- _What is expected_: Quote every entry word for word.

Records supplied below:

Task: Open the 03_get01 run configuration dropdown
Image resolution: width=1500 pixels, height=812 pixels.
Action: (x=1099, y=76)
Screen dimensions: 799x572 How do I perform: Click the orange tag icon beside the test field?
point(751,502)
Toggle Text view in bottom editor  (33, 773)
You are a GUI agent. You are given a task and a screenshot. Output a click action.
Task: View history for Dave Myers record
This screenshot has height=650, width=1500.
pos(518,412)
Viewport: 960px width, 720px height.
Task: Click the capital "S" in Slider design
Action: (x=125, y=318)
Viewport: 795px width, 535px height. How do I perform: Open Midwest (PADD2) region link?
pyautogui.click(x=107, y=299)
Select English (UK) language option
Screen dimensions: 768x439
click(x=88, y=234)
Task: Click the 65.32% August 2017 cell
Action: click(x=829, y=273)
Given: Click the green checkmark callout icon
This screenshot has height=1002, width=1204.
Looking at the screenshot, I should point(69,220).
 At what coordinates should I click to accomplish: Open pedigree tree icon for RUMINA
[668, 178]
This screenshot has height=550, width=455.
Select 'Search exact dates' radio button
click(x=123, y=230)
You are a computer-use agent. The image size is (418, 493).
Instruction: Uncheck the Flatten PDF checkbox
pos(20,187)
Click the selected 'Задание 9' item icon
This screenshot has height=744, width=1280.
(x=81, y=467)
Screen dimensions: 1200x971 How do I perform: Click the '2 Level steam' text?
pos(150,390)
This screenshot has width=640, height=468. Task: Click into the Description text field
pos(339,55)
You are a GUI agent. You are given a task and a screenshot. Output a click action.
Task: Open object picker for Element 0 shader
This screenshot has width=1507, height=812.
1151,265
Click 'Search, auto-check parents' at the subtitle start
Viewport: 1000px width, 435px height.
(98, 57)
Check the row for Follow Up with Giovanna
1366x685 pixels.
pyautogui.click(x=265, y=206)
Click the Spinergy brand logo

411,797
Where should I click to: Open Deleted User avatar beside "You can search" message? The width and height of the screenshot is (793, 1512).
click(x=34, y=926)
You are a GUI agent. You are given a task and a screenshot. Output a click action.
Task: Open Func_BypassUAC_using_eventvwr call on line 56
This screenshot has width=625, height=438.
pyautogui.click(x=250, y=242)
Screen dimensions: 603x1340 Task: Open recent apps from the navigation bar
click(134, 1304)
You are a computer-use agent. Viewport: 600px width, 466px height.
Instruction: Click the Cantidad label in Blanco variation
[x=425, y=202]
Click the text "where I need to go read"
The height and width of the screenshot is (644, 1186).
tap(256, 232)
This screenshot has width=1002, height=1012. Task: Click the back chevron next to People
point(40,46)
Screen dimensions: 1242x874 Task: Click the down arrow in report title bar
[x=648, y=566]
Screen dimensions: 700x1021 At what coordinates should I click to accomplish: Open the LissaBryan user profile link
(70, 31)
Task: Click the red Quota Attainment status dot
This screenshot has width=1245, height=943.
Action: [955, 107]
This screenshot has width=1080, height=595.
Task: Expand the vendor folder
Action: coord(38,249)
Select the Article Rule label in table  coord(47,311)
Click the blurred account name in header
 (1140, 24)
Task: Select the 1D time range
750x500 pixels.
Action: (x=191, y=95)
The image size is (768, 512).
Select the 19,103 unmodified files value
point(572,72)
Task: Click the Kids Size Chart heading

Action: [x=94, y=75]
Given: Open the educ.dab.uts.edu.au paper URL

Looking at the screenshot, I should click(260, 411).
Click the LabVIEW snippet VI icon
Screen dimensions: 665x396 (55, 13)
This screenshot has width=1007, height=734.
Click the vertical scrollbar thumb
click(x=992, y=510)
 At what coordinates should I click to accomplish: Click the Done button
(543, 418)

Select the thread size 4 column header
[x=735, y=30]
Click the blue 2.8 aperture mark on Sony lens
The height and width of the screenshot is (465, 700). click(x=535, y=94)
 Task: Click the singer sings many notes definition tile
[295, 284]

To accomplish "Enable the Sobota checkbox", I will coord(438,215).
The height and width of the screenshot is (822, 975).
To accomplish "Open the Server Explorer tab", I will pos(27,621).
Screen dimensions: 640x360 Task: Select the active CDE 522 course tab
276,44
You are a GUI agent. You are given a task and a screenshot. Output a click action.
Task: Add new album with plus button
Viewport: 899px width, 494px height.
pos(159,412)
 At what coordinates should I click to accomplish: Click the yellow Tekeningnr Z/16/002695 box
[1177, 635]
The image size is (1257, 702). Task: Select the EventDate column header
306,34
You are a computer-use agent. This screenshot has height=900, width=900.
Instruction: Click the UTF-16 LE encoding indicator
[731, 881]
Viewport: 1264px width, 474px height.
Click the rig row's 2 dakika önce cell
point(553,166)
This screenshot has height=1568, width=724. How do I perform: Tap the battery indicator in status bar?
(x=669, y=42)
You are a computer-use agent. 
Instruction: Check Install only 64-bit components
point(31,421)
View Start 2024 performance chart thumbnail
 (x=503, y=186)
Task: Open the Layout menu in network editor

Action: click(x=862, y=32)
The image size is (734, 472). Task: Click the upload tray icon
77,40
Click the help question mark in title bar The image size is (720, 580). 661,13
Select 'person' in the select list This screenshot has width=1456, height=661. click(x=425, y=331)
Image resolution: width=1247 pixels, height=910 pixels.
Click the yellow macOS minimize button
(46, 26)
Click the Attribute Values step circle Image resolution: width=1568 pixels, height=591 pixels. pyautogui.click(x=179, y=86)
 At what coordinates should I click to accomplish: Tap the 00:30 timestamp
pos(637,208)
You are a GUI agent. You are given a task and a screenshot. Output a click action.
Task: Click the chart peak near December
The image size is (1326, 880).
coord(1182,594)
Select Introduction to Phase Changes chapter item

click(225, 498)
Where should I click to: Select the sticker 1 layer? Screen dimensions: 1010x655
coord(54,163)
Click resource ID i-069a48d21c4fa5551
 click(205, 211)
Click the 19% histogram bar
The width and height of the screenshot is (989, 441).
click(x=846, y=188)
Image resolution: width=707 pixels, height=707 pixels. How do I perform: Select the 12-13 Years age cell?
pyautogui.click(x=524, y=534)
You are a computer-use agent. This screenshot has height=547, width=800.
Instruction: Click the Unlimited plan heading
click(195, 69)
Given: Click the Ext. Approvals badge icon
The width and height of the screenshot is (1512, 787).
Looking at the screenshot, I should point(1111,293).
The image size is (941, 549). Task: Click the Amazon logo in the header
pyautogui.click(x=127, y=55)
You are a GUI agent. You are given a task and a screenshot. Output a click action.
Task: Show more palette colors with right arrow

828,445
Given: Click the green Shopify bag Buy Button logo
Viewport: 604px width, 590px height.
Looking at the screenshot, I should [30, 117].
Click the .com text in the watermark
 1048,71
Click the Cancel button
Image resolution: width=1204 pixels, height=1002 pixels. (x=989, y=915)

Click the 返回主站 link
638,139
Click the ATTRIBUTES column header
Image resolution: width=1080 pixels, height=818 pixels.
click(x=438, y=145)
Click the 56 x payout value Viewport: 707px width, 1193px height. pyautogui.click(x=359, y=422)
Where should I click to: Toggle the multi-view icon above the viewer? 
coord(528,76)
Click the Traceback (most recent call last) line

End of Records supplied.

- _Result_:
Task: Open the 03_get01 run configuration dropdown
Image resolution: width=1500 pixels, height=812 pixels.
Action: (x=1099, y=76)
Screen dimensions: 799x572 How do I perform: Click the orange tag icon beside the test field?
point(751,502)
Toggle Text view in bottom editor  (33, 773)
You are a GUI agent. You are given a task and a screenshot. Output a click action.
Task: View history for Dave Myers record
This screenshot has height=650, width=1500.
pos(518,412)
Viewport: 960px width, 720px height.
Task: Click the capital "S" in Slider design
Action: (x=125, y=318)
Viewport: 795px width, 535px height. How do I perform: Open Midwest (PADD2) region link?
pyautogui.click(x=107, y=299)
Select English (UK) language option
Screen dimensions: 768x439
click(x=88, y=234)
Task: Click the 65.32% August 2017 cell
Action: click(x=829, y=273)
Given: Click the green checkmark callout icon
This screenshot has height=1002, width=1204.
Looking at the screenshot, I should point(69,220).
 At what coordinates should I click to accomplish: Open pedigree tree icon for RUMINA
[668, 178]
This screenshot has height=550, width=455.
Select 'Search exact dates' radio button
click(x=123, y=230)
You are a computer-use agent. The image size is (418, 493).
Instruction: Uncheck the Flatten PDF checkbox
pos(20,187)
Click the selected 'Задание 9' item icon
This screenshot has height=744, width=1280.
(x=81, y=467)
Screen dimensions: 1200x971 How do I perform: Click the '2 Level steam' text?
pos(150,390)
This screenshot has width=640, height=468. Task: Click into the Description text field
pos(339,55)
You are a GUI agent. You are given a task and a screenshot. Output a click action.
Task: Open object picker for Element 0 shader
This screenshot has width=1507, height=812.
1151,265
Click 'Search, auto-check parents' at the subtitle start
Viewport: 1000px width, 435px height.
(98, 57)
Check the row for Follow Up with Giovanna
1366x685 pixels.
pyautogui.click(x=265, y=206)
Click the Spinergy brand logo

411,797
Where should I click to: Open Deleted User avatar beside "You can search" message? The width and height of the screenshot is (793, 1512).
click(x=34, y=926)
You are a GUI agent. You are given a task and a screenshot. Output a click action.
Task: Open Func_BypassUAC_using_eventvwr call on line 56
This screenshot has width=625, height=438.
pyautogui.click(x=250, y=242)
Screen dimensions: 603x1340 Task: Open recent apps from the navigation bar
click(134, 1304)
You are a computer-use agent. Viewport: 600px width, 466px height.
Instruction: Click the Cantidad label in Blanco variation
[x=425, y=202]
Click the text "where I need to go read"
The height and width of the screenshot is (644, 1186).
tap(256, 232)
This screenshot has width=1002, height=1012. Task: Click the back chevron next to People
point(40,46)
Screen dimensions: 1242x874 Task: Click the down arrow in report title bar
[x=648, y=566]
Screen dimensions: 700x1021 At what coordinates should I click to accomplish: Open the LissaBryan user profile link
(70, 31)
Task: Click the red Quota Attainment status dot
This screenshot has width=1245, height=943.
Action: [955, 107]
This screenshot has width=1080, height=595.
Task: Expand the vendor folder
Action: coord(38,249)
Select the Article Rule label in table  coord(47,311)
Click the blurred account name in header
 (1140, 24)
Task: Select the 1D time range
750x500 pixels.
Action: (x=191, y=95)
The image size is (768, 512).
Select the 19,103 unmodified files value
point(572,72)
Task: Click the Kids Size Chart heading

Action: [x=94, y=75]
Given: Open the educ.dab.uts.edu.au paper URL

Looking at the screenshot, I should click(260, 411).
Click the LabVIEW snippet VI icon
Screen dimensions: 665x396 (55, 13)
This screenshot has width=1007, height=734.
Click the vertical scrollbar thumb
click(x=992, y=510)
 At what coordinates should I click to accomplish: Click the Done button
(543, 418)

Select the thread size 4 column header
[x=735, y=30]
Click the blue 2.8 aperture mark on Sony lens
The height and width of the screenshot is (465, 700). click(x=535, y=94)
 Task: Click the singer sings many notes definition tile
[295, 284]

To accomplish "Enable the Sobota checkbox", I will coord(438,215).
The height and width of the screenshot is (822, 975).
To accomplish "Open the Server Explorer tab", I will pos(27,621).
Screen dimensions: 640x360 Task: Select the active CDE 522 course tab
276,44
You are a GUI agent. You are given a task and a screenshot. Output a click action.
Task: Add new album with plus button
Viewport: 899px width, 494px height.
pos(159,412)
 At what coordinates should I click to accomplish: Click the yellow Tekeningnr Z/16/002695 box
[1177, 635]
The image size is (1257, 702). Task: Select the EventDate column header
306,34
You are a computer-use agent. This screenshot has height=900, width=900.
Instruction: Click the UTF-16 LE encoding indicator
[731, 881]
Viewport: 1264px width, 474px height.
Click the rig row's 2 dakika önce cell
point(553,166)
This screenshot has height=1568, width=724. How do I perform: Tap the battery indicator in status bar?
(x=669, y=42)
You are a computer-use agent. 
Instruction: Check Install only 64-bit components
point(31,421)
View Start 2024 performance chart thumbnail
 (x=503, y=186)
Task: Open the Layout menu in network editor

Action: click(x=862, y=32)
The image size is (734, 472). Task: Click the upload tray icon
77,40
Click the help question mark in title bar The image size is (720, 580). 661,13
Select 'person' in the select list This screenshot has width=1456, height=661. click(x=425, y=331)
Image resolution: width=1247 pixels, height=910 pixels.
Click the yellow macOS minimize button
(46, 26)
Click the Attribute Values step circle Image resolution: width=1568 pixels, height=591 pixels. pyautogui.click(x=179, y=86)
 At what coordinates should I click to accomplish: Tap the 00:30 timestamp
pos(637,208)
You are a GUI agent. You are given a task and a screenshot. Output a click action.
Task: Click the chart peak near December
The image size is (1326, 880).
coord(1182,594)
Select Introduction to Phase Changes chapter item

click(225, 498)
Where should I click to: Select the sticker 1 layer? Screen dimensions: 1010x655
coord(54,163)
Click resource ID i-069a48d21c4fa5551
 click(205, 211)
Click the 19% histogram bar
The width and height of the screenshot is (989, 441).
click(x=846, y=188)
Image resolution: width=707 pixels, height=707 pixels. How do I perform: Select the 12-13 Years age cell?
pyautogui.click(x=524, y=534)
You are a computer-use agent. This screenshot has height=547, width=800.
Instruction: Click the Unlimited plan heading
click(195, 69)
Given: Click the Ext. Approvals badge icon
The width and height of the screenshot is (1512, 787).
Looking at the screenshot, I should point(1111,293).
The image size is (941, 549). Task: Click the Amazon logo in the header
pyautogui.click(x=127, y=55)
You are a GUI agent. You are given a task and a screenshot. Output a click action.
Task: Show more palette colors with right arrow

828,445
Given: Click the green Shopify bag Buy Button logo
Viewport: 604px width, 590px height.
Looking at the screenshot, I should [30, 117].
Click the .com text in the watermark
 1048,71
Click the Cancel button
Image resolution: width=1204 pixels, height=1002 pixels. (x=989, y=915)

Click the 返回主站 link
638,139
Click the ATTRIBUTES column header
Image resolution: width=1080 pixels, height=818 pixels.
click(x=438, y=145)
Click the 56 x payout value Viewport: 707px width, 1193px height. pyautogui.click(x=359, y=422)
Where should I click to: Toggle the multi-view icon above the viewer? 
coord(528,76)
Click the Traceback (most recent call last) line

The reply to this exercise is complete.